It is a tough ask, but someone has to do it. One fundraiser is trying to bring in cash by eating as many doughnuts as possible in three minutes without licking her lips. It’s a real thing.

In the Guinness Book of Records. The weirdest thing is that more people do not attempt it.

The current best is six, is held by Steve McHugh (UK) who reached this landmark at the offices of Guinness World Records, on the Isle of Dogs, on June 28, 2002.

Millie Hunt, from Trinity Rise, Tulse Hill, is trying other ways to raise money for her comedy turn along with friend Carline Avis at the Brighton Fringe festival in May.

She is also planning to balance snails on her face in a bid to raise the £1,400 she needs to put on the show.

Which goes to show, even if some people run thousands of miles across parched deserts to raise money for the sick, the poor and the hungry, you can just as easily put yourself through hell much closer to home.

Millie said: “Apparently snails on the face is an expensive beauty treatment in a lot of countries. Lucky me?”

Millie, with Caroline, (pictured above) has devised a series of madcap challenges in return for sponsorship money for their Socially Awkward Theatre Company, formed after graduating from the acting course at the University of Northampton.

Caroline has agreed, if enough promises of cash come in, to drink a bottle of ketchup – without a chips chaser. All money raised will be used by their theatre company to stage their latest production, The Noise Maker, during the festival.

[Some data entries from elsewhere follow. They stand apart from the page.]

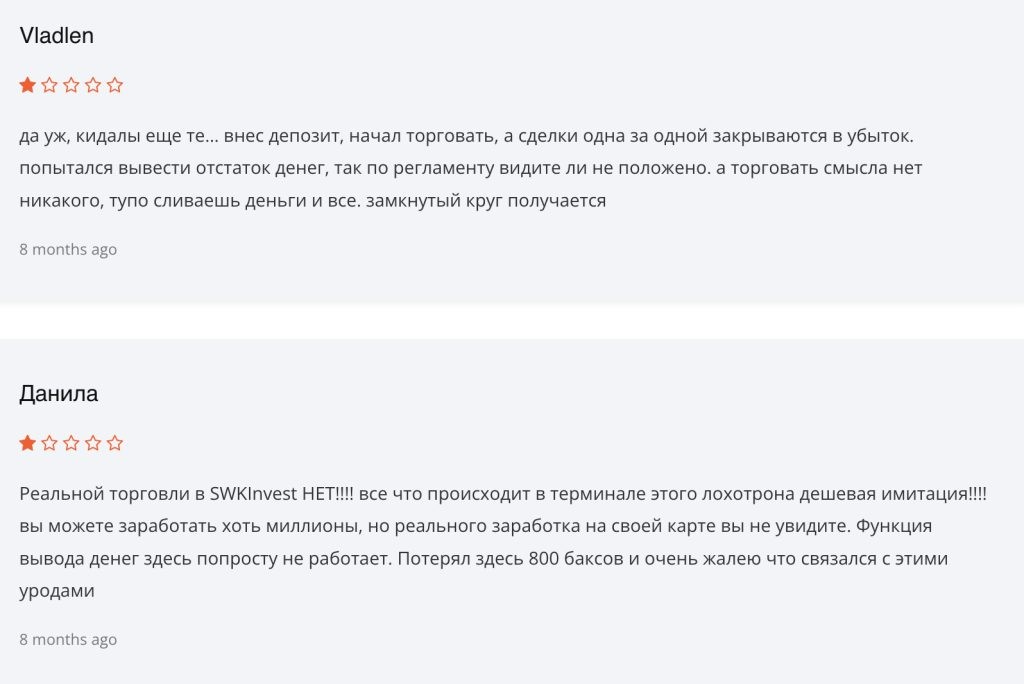Click the fourth star in Vladlen's rating

[93, 85]
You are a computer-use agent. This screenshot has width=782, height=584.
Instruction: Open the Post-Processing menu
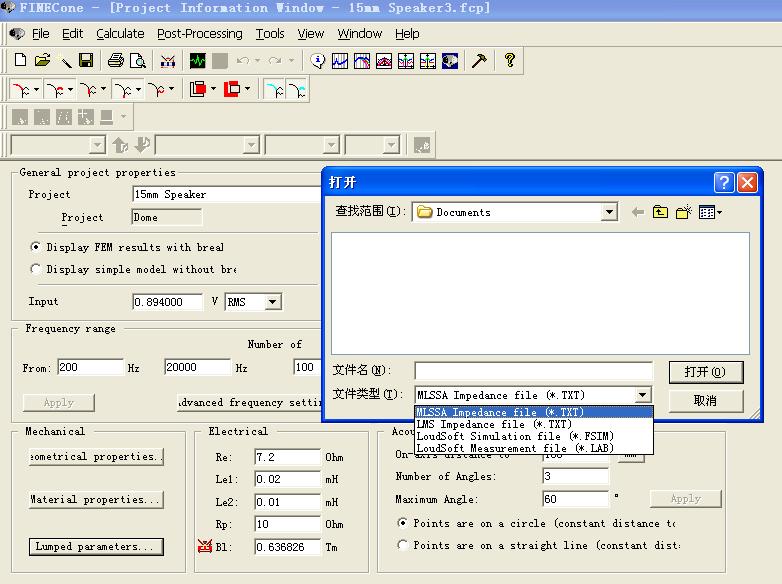pos(201,33)
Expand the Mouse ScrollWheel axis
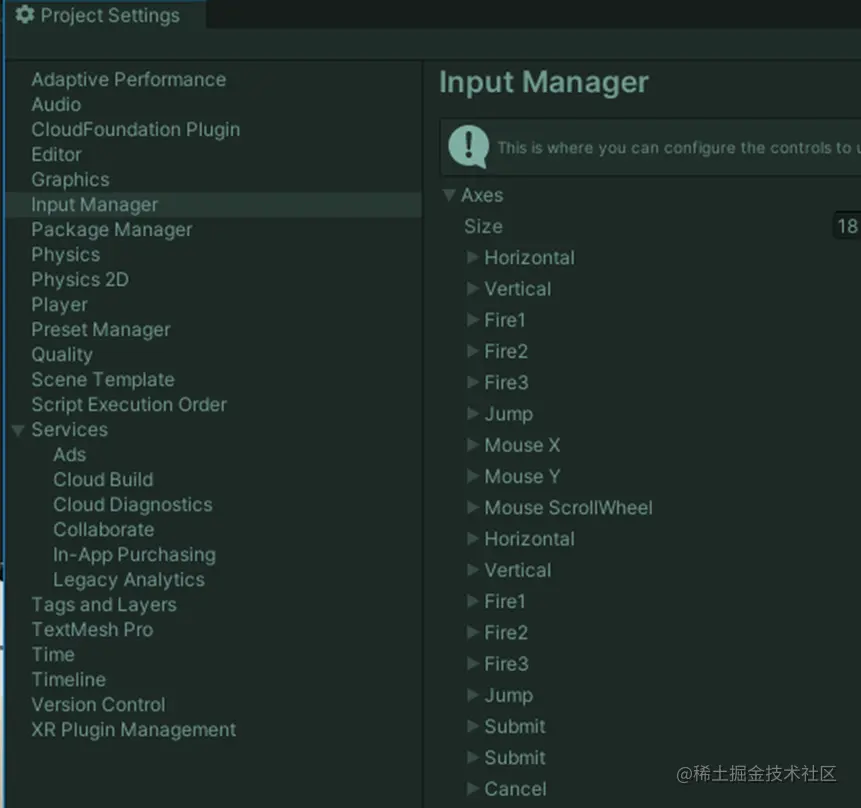The image size is (861, 808). coord(473,508)
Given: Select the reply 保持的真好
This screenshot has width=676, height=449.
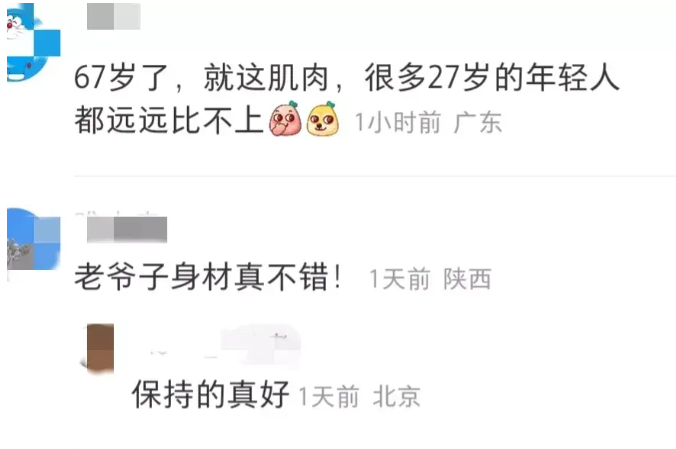Looking at the screenshot, I should 211,394.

The show explore’s the misadventure of Kate and Robin, two dim-witted chums, as they try to put up with their noisy neighbour.

The only way to stop him is to embrace the psychedelic after-effects of a bag of M&Ms and choose between their head and their heart.

Turns out graduation isn’t as glamorous as they planned.

Millie, who discovered her love of performing at Rosendale Primary School, Rosendale Road, West Dulwich, said: “Our supporters have been amazing in the past.

“We now need help to raise the final payments for performing in the fringe venue, paying the box office, flyering, insurance, lighting equipment and a lot of fake blood.

“In order to make this a little bit more interesting, we wanted to ask supporters, how much would they pay for us to do something ridiculous?”

Doughnuts

HOW TOUGH CAN IT BE?

Part of the reason why the challenge of eating a sugared jam doughnut without licking the lips is tough is that the brain works much quicker than willpower.

Lips are extremely sensitive so when one eats the doughnut, the sugar gets around our mouths. The natural moisture of our lips is lost as the sugar acts as an absorbant.

This leads the brain to instantly trigger a natural reaction of licking of the lips to restore the moisture.

It’s tough to simply ignore the sugar as it increases the chemical that controls how happy we feel – serotonin, giving us all a natural desire to eat sweet things.